This function calculates the profit or loss for an iron condor option strategy at a given stock price and returns the probability of achieving the maximum profit or loss. It uses the stock price, strike price, and short and long call and put strike prices as inputs, and it assumes that the volatility and time to expiration of the options are known constants.

```
function ironCondorProfitProbability(stockPrice, strikePrice, shortCallStrike, longCallStrike, shortPutStrike, longPutStrike, volatility, timeToExpiration) {
// Calculate the profit or loss for the iron condor option strategy at the given stock price
const maxProfit = Math.min(shortCallStrike, longPutStrike) - Math.max(longCallStrike, shortPutStrike);
const maxLoss = Math.max(longCallStrike, shortPutStrike) - Math.min(shortCallStrike, longPutStrike) - 2 * (longCallStrike - shortCallStrike);
const profit = Math.max(0, Math.min(maxProfit, stockPrice - Math.max(longCallStrike, shortPutStrike)))
- Math.max(0, Math.min(maxLoss, Math.max(longCallStrike, shortPutStrike) - stockPrice));
// Calculate the probability of achieving the maximum profit or loss
const d1 = (Math.log(stockPrice / strikePrice) + (0.5 * Math.pow(volatility, 2)) * timeToExpiration) / (volatility * Math.sqrt(timeToExpiration));
const d2 = d1 - volatility * Math.sqrt(timeToExpiration);
const profitProbability = cdf(d1) - cdf(-d2);
return {
profit,
profitProbability,
};
}
```

The function first calculates the maximum profit and maximum loss for the iron condor strategy, based on the positions of the short and long call and put options.

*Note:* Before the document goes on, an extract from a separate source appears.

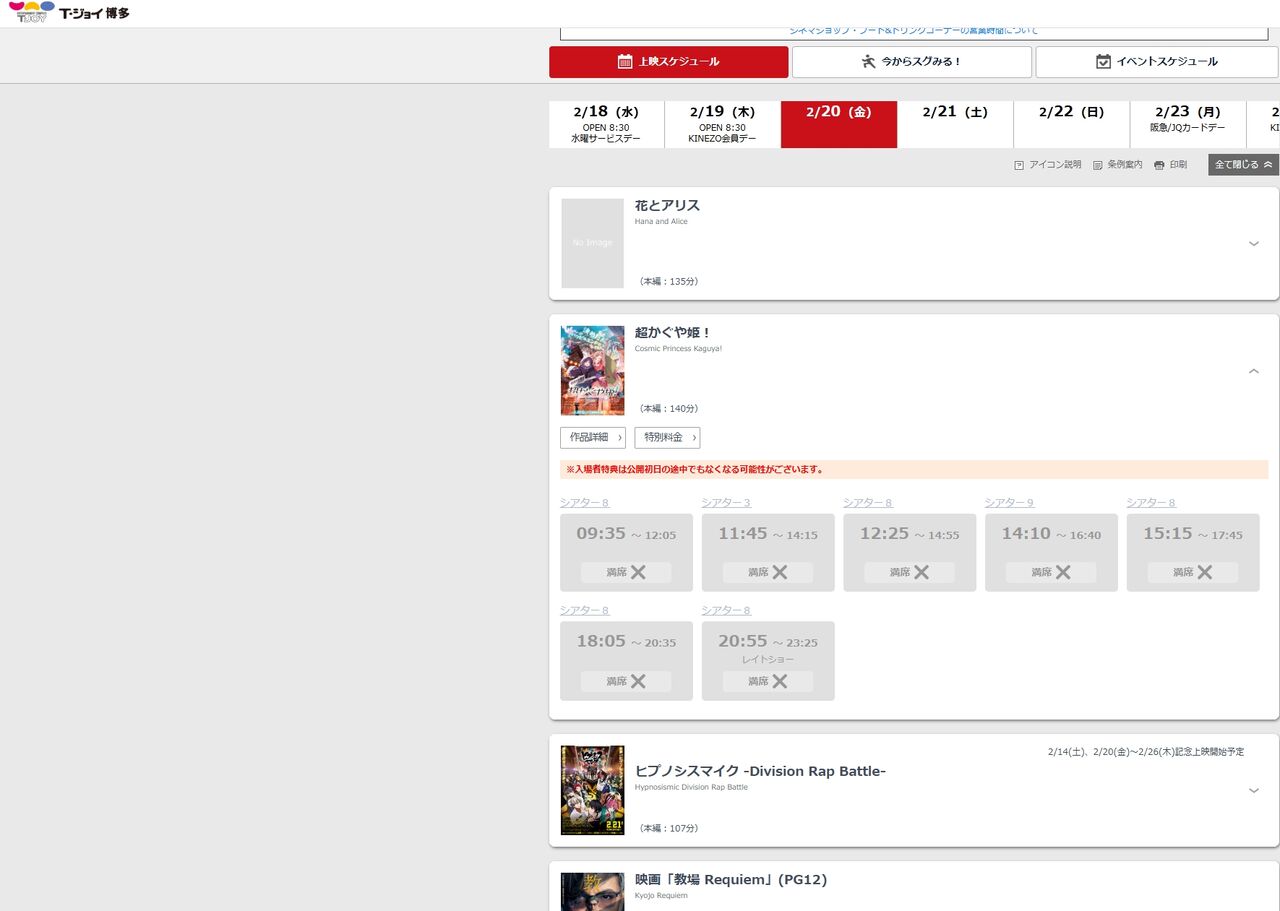Collapse the 超かぐや姫！ section chevron
Image resolution: width=1280 pixels, height=911 pixels.
click(1254, 371)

It then calculates the profit or loss at the given stock price, taking into account the maximum profit and loss and the positions of the options.

Finally, the function calculates the probability of achieving the maximum profit or loss by using the normal distribution and the cumulative distribution function (cdf). This probability is then returned as the output of the function.